Your goal - Give back exactly the lines of the entries below from the line with "Hindi (414, 1873)" to the line with "Big Cock (247, 1719)", inclusive, and only those.
........
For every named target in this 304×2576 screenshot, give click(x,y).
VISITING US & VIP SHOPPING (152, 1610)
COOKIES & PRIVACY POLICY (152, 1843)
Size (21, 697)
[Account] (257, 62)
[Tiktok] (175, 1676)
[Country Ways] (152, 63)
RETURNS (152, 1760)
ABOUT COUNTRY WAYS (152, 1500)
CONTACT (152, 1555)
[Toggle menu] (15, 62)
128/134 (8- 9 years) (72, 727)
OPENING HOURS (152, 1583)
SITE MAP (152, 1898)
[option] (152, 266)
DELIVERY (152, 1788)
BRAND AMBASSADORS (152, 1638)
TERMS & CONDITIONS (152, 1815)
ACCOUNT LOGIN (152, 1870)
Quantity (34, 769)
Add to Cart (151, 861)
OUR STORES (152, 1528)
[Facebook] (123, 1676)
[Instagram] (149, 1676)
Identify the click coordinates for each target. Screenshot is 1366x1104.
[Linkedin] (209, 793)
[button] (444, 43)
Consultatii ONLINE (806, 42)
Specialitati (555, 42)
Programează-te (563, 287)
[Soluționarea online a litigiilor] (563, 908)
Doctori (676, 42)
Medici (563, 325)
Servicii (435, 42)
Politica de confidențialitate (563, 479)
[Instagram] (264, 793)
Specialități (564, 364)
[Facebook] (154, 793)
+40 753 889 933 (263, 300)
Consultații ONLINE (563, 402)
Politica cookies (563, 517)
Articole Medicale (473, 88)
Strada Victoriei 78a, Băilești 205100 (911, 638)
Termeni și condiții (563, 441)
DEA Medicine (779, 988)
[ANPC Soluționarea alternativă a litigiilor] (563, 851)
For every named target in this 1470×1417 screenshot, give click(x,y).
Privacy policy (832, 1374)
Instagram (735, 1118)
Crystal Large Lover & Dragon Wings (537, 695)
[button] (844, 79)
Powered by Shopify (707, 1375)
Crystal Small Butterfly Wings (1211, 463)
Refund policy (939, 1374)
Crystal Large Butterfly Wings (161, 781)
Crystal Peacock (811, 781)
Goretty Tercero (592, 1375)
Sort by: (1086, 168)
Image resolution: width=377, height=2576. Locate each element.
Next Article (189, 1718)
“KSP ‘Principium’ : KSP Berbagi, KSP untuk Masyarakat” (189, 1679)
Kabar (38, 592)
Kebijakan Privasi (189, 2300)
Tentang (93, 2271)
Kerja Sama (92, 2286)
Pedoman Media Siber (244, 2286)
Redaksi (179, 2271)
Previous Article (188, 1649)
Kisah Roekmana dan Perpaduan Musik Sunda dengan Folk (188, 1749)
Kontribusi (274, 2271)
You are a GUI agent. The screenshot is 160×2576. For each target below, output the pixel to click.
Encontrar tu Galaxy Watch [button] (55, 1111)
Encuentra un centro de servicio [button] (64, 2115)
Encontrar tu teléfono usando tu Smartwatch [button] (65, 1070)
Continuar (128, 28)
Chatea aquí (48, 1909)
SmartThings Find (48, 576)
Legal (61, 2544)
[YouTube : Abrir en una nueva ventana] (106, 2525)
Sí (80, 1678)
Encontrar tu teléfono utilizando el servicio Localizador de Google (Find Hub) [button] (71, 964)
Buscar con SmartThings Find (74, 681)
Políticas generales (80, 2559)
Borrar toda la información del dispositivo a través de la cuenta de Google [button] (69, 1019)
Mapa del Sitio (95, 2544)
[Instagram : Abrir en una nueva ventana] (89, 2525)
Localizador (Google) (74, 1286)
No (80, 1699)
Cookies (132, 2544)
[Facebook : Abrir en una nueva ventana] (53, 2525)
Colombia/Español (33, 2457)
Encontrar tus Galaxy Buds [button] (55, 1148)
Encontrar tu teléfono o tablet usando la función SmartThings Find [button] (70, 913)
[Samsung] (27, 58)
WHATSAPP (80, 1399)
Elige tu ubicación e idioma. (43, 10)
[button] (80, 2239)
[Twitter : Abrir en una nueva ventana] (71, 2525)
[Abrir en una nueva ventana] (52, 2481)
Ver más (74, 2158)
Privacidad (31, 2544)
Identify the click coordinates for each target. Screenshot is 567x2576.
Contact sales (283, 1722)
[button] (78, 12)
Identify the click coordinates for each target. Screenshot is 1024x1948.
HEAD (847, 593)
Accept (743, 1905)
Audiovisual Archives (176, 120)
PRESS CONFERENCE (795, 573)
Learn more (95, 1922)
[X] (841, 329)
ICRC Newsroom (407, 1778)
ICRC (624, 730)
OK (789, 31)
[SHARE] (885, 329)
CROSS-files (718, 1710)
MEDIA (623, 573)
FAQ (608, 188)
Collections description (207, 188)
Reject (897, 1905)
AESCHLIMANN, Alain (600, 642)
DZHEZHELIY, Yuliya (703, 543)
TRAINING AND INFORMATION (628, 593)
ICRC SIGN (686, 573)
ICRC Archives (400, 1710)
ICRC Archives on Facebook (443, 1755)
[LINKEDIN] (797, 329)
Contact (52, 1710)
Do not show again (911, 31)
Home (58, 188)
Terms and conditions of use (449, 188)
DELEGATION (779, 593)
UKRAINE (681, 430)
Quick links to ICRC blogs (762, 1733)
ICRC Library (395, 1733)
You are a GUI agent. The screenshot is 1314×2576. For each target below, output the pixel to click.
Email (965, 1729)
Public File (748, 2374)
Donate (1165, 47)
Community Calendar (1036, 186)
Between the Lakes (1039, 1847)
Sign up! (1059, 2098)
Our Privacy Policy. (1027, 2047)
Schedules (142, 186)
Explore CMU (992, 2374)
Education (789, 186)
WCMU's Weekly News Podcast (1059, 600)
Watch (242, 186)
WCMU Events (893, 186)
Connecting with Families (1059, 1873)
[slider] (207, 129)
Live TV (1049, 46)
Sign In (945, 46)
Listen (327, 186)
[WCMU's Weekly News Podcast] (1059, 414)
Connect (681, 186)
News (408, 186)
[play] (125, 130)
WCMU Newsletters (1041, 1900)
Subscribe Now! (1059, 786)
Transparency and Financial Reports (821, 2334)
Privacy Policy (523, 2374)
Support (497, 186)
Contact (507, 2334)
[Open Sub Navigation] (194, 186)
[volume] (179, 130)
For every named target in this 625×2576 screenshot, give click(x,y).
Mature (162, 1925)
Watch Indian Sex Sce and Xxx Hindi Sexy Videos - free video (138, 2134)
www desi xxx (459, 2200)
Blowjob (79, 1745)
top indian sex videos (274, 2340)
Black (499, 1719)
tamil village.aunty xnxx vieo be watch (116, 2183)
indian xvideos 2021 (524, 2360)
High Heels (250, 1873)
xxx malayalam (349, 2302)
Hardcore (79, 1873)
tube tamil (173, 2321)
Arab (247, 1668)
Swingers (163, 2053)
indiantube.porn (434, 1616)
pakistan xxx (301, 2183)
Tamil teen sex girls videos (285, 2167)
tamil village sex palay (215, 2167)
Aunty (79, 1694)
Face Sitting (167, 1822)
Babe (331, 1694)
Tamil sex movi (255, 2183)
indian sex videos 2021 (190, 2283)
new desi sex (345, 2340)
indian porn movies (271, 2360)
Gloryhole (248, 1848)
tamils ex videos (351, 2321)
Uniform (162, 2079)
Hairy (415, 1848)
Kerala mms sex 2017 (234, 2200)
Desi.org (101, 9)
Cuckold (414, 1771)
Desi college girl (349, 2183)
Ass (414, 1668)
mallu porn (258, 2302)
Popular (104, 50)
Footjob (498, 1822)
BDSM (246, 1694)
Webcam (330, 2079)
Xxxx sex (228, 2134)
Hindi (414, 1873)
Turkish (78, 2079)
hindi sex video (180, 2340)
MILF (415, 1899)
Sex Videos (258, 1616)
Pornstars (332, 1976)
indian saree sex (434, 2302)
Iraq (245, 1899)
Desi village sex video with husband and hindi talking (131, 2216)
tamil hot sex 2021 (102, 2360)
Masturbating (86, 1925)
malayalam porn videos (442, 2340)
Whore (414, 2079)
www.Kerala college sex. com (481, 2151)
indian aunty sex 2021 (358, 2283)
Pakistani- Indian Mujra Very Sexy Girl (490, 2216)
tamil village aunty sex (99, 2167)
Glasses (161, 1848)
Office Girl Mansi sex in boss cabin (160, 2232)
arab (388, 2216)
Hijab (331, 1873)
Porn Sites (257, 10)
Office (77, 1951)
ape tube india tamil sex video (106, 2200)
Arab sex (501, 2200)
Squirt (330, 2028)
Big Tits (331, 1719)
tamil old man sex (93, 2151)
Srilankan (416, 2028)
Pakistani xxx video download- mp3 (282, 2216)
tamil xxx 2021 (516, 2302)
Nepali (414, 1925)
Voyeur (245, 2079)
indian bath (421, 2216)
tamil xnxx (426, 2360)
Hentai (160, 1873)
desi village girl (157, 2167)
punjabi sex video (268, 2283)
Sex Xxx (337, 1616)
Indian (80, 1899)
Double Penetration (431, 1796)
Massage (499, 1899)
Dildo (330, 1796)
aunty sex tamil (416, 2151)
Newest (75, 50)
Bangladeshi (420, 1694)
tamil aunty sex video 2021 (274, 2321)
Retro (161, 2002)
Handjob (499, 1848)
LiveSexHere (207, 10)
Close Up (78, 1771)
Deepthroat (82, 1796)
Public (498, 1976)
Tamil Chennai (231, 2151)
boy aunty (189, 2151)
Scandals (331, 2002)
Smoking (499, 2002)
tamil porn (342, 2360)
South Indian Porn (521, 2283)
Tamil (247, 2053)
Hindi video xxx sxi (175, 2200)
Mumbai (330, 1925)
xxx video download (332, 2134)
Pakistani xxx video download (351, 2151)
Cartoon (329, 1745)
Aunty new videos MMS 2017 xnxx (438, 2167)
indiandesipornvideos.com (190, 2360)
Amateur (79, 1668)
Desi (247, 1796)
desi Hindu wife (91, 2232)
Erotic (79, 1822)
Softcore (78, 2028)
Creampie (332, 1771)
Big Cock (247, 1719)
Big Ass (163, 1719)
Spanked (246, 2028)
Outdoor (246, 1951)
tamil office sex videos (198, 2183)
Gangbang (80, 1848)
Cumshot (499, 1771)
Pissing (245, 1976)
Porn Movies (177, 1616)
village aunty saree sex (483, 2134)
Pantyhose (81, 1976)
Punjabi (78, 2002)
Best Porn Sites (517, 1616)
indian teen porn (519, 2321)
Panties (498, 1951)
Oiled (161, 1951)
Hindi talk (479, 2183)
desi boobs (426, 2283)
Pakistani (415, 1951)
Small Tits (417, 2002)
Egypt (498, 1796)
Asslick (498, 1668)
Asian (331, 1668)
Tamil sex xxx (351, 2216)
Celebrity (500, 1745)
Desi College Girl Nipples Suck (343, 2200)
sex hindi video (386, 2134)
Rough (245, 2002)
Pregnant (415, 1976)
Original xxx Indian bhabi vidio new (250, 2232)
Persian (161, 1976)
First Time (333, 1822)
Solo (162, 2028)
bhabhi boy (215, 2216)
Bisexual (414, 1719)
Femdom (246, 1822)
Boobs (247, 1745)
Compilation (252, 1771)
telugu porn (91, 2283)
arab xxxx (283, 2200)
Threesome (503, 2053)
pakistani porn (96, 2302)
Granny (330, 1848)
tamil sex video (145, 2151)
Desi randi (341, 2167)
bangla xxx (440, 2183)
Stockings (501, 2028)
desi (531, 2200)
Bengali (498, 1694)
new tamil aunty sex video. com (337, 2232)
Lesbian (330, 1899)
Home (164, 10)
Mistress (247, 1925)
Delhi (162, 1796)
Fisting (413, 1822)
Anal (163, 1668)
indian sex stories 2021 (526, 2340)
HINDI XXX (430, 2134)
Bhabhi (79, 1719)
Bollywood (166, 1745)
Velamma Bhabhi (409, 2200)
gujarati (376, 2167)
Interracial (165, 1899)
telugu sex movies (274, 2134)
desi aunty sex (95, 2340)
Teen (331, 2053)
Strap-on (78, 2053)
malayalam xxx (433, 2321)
........
Response -
Hindi (414, 1873)
Turkish (78, 2079)
hindi sex video (180, 2340)
MILF (415, 1899)
Sex Videos (258, 1616)
Pornstars (332, 1976)
indian saree sex (434, 2302)
Iraq (245, 1899)
Desi village sex video with husband and hindi talking (131, 2216)
tamil hot sex 2021 (102, 2360)
Masturbating (86, 1925)
malayalam porn videos (442, 2340)
Whore (414, 2079)
www.Kerala college sex. com (481, 2151)
indian aunty sex 2021 (358, 2283)
Pakistani- Indian Mujra Very Sexy Girl (490, 2216)
tamil village aunty sex (99, 2167)
Glasses (161, 1848)
Office Girl Mansi sex in boss cabin (160, 2232)
arab (388, 2216)
Hijab (331, 1873)
Porn Sites (257, 10)
Office (77, 1951)
ape tube india tamil sex video (106, 2200)
Arab sex (501, 2200)
Squirt (330, 2028)
Big Tits (331, 1719)
tamil old man sex (93, 2151)
Srilankan (416, 2028)
Pakistani xxx video download- mp3 (282, 2216)
tamil xxx 2021 (516, 2302)
Nepali (414, 1925)
Voyeur (245, 2079)
indian bath (421, 2216)
tamil xnxx (426, 2360)
Hentai (160, 1873)
desi village girl (157, 2167)
punjabi sex video (268, 2283)
Sex Xxx (337, 1616)
Indian (80, 1899)
Double Penetration (431, 1796)
Massage (499, 1899)
Dildo (330, 1796)
aunty sex tamil (416, 2151)
Newest (75, 50)
Bangladeshi (420, 1694)
tamil aunty sex video 2021 (274, 2321)
Retro (161, 2002)
Handjob (499, 1848)
LiveSexHere (207, 10)
Close Up (78, 1771)
Deepthroat (82, 1796)
Public (498, 1976)
Tamil Chennai (231, 2151)
boy aunty (189, 2151)
Scandals (331, 2002)
Smoking (499, 2002)
tamil porn (342, 2360)
South Indian Porn (521, 2283)
Tamil (247, 2053)
Hindi video xxx sxi (175, 2200)
Mumbai (330, 1925)
xxx video download (332, 2134)
Pakistani xxx video download (351, 2151)
Cartoon (329, 1745)
Aunty new videos MMS 2017 xnxx (438, 2167)
indiandesipornvideos.com (190, 2360)
Amateur (79, 1668)
Desi (247, 1796)
desi Hindu wife (91, 2232)
Erotic (79, 1822)
Softcore (78, 2028)
Creampie (332, 1771)
Big Cock (247, 1719)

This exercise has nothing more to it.